■ **The exercise**
In two sentences, summarize the text below on asset-building services for domestic violence survivors.

■ **Selected extract**
* * * * * * *
"Economic dependence is one of the main reasons that women remain in or return to an abusive relationship"
"A carefully structured partnership with a domestic violence program partner can help AFI agency staff develop the safeguards that are needed to effectively serve survivors. Similarly, an AFI partner can assist a domestic violence program strengthen the economic support they provide to families in their community."
Safety Planning in Partnership: The Common Thread in Providing Asset-Building Services to Domestic Violence Survivors
Domestic violence is all too common in the United States. Best understood as a pattern of abusive behaviors – including physical, sexual, and psychological attacks as well as economic coercion – by one intimate partner against another, domestic violence is used to gain, maintain, or regain power and control in the relationship. Research indicates that nearly 25 percent of surveyed women and nearly 8 percent of surveyed men said they were sexually and/or physically assaulted by a current or former intimate partner at some time in their lifetime. While domestic violence most frequently involves a male abusing a female partner, abuse by same-sex partners and of males by female partners is also the focus of increasing concern.
Domestic Violence and Economic Dependence
Research and experience also underscore that economic coercion and control are important tactics used by abusive partners, with particular impacts on women, including eroding their confidence in managing financial resources and their ability to achieve long-term safety and security. Almost 99% of survivors of domestic violence in one study indicated that they experienced some form of financial abuse from their partners. Economic dependence is one of the main reasons that women remain in or return to an abusive relationship.
Economic abuse and coercion by an intimate partner takes many forms. Many survivors are faced with considerable debt, poor credit, no credit history, lack of savings, and other financial hardships— often directly due to economic abuse they have experienced. The process of becoming financially stronger can be particularly challenging to domestic violence survivors, many of whom battle feelings of powerlessness in the process of gaining control of various aspects of their lives.
Increasing the Financial Strength and Options of Survivors
Given these realities, domestic violence survivors could greatly benefit from collaborative asset building services that carefully account for their safety concerns. Over the past several years, domestic violence agencies and asset building organizations have begun exploring ways to boost the financial strength of domestic violence survivors.
From these efforts and others, an expanding knowledge base is emerging on promising financial empowerment approaches to serving diverse survivors of domestic violence in different communities.
A New Federal Initiative: Building Assets for Survivors of Domestic Violence
Recognizing the benefit of helping domestic violence survivors become more economically stable, the Administration for Children and Families (ACF), DHHS, has launched an initiative to promote partnerships between two of its programs – Assets for Independence and the Family Violence Prevention and Services Program of the Family and Youth Services Bureau – to help domestic violence survivors safely build assets and access other financial support services. Through this new initiative, ACF will support the development of partnerships between domestic violence and asset building agencies and provide tailored training and other materials to help them better address the short- and long-term financial needs of survivors of domestic violence.
* * * * * * *
■ **Data block**

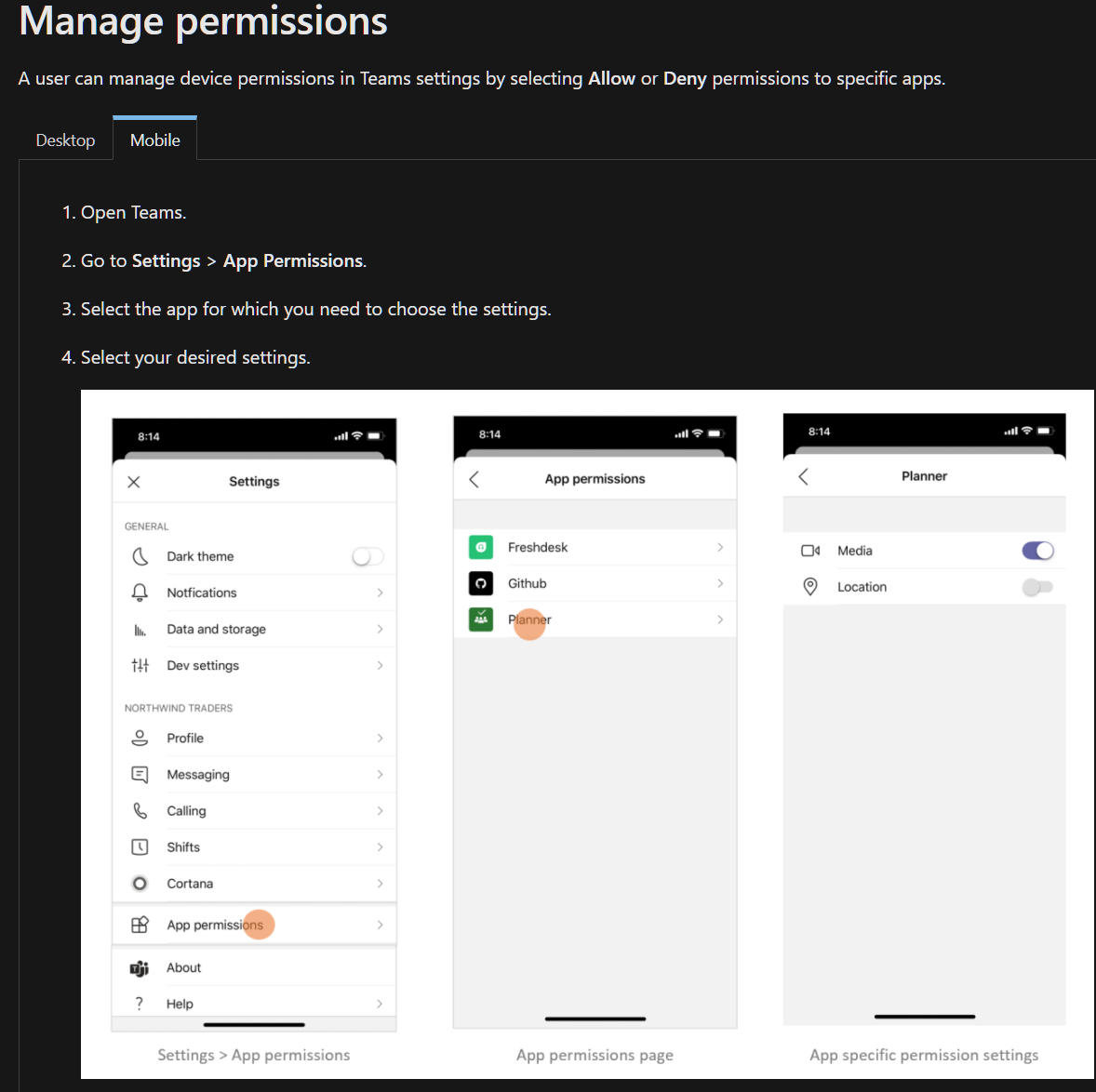Switch to the Desktop tab

pos(66,140)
* * * * * * *
■ **Written solution**
Domestic violence is a pattern of abusive behaviors, including economic coercion, that is all too common in the United States, and economic dependence is one of the main reasons women remain in or return to abusive relationships. To help survivors safely build assets and access other financial support services, the Administration for Children and Families has launched an initiative promoting partnerships between its Assets for Independence program and its Family Violence Prevention and Services Program.